Andrew Singleton of the National Institute on Aging, Bethesda, Maryland, set the tone with his estimation that one-third of PD risk is genetically heritable, yet only about 10 percent of the responsible genes are identified (see Keller et al., 2012). GWAS have unearthed common variants that pose low risk, Singleton said, but fall short when it comes to discovering rare variants that pose higher risks. Furthermore, for each locus that pops up in a GWAS, researchers have to parse the one among dozens of genes nearby that is affected by the variation. 

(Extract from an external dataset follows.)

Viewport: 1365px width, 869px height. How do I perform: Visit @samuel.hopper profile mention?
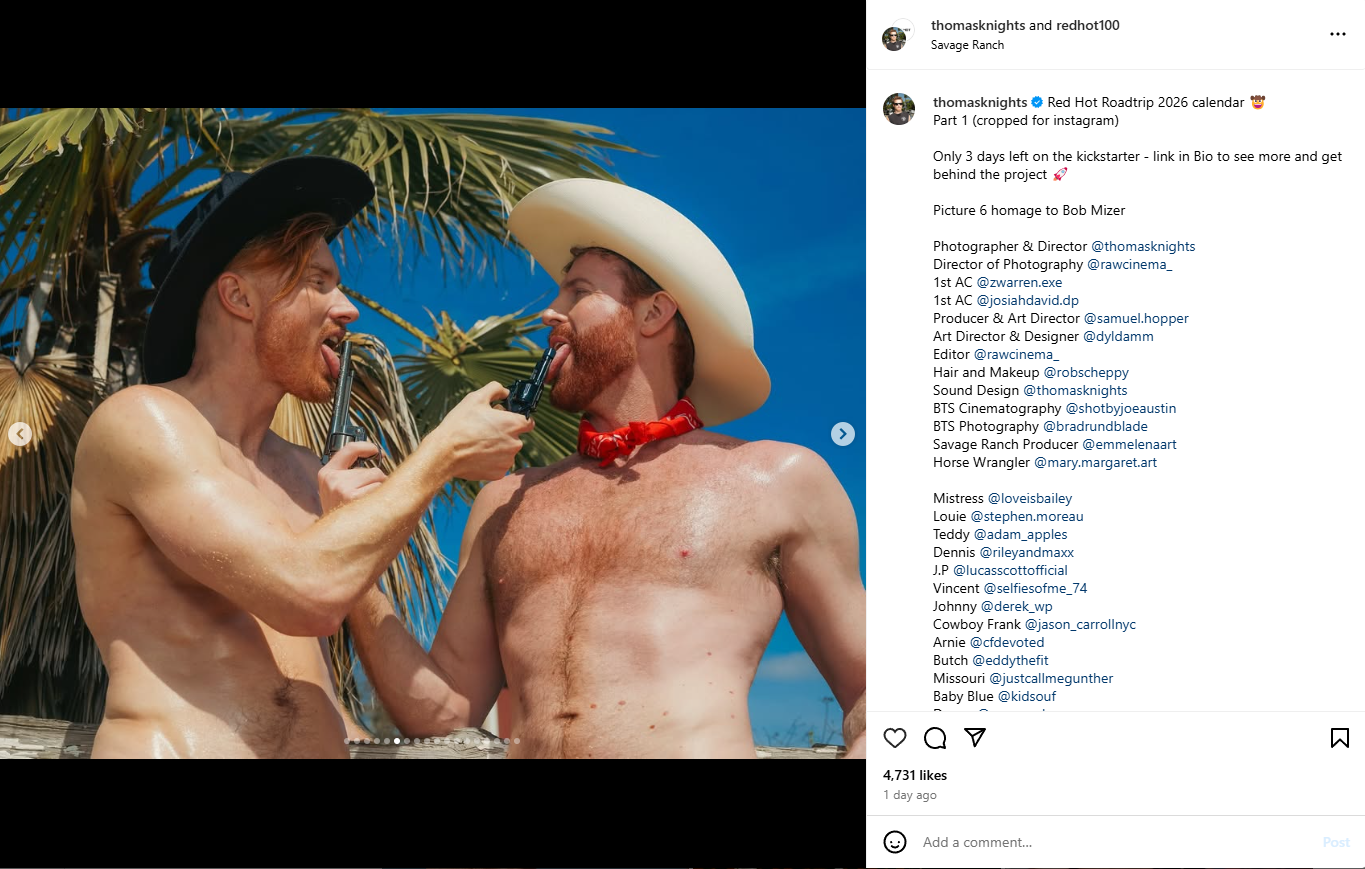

Reinforcing Singleton, Thomas Gasser of the University of Tübingen, Germany, said that as GWAS continue to grow larger, researchers reap smaller rewards. Gasser presented unpublished findings from a recent GWAS doozy, which included nearly 14,000 PD patients. The study yielded 28 PD-associated loci, six of which were new, he said. “Larger sample sizes yield more hits, but at some point it starts to level off,” Gasser noted, pointing to a plateauing graph of GWAS hits versus sample size. “It may not make much sense to keep going higher.” Furthermore, all 28 loci Gasser identified pose only a combined 3.3-fold elevated risk for PD—a level he called “sobering.” 

AD geneticists may have plucked all the low-hanging fruit, as well. GWAS by Gerard Schellenberg, University of Pennsylvania, Philadelphia, and colleagues, which together comprised more than 70,000 people, turned up 22 AD risk variants of which 11 were new (see Oct 2013 news story). However, Schellenberg said their GWAS has not yet outlived its usefulness; it can be combined with other techniques that increase power to uncover elusive genotypes. "We rely on imputing to determine genotypes," he told Alzforum. Geneticists use imputation, which is based on the knowledge that certain sequences are usually co-inherited, to fill in missing sequence data. Researchers have incorporated data from the 1,000 Genome Project for GWAS imputation, but this dataset contains sequencing information from 14 different ethnic backgrounds, meaning any one population is represented only by a few hundred sequences or less (see Nov 2012 news story). "Once we have 25,000 genomes sequenced, we can better impute, and that will help us find rare variants," said Schellenberg. 

Nevertheless, Richard Mayeux, Columbia University, New York, noted that the field is now leaning more on whole-genome and whole-exome sequencing. For example, last year exome sequencing identified variants in the phospholipase D3 gene that double the risk for AD (see Dec 2013 news story). Mayeux and Schellenberg are on the steering committee for the Alzheimer's Disease Sequencing Project (see Dec 2013 news story). It will sequence the genomes of 566 people in 111 families plus exomes in 11,000 other individuals, including 500 cases and the same number of controls, plus an additional 1,000 people from affected families. Mayeux said that using this data, his group has found six loci that may explain why the age at onset ranges so widely, from 45 to 75 years, in people who carry the G206A presenilin 1 mutation.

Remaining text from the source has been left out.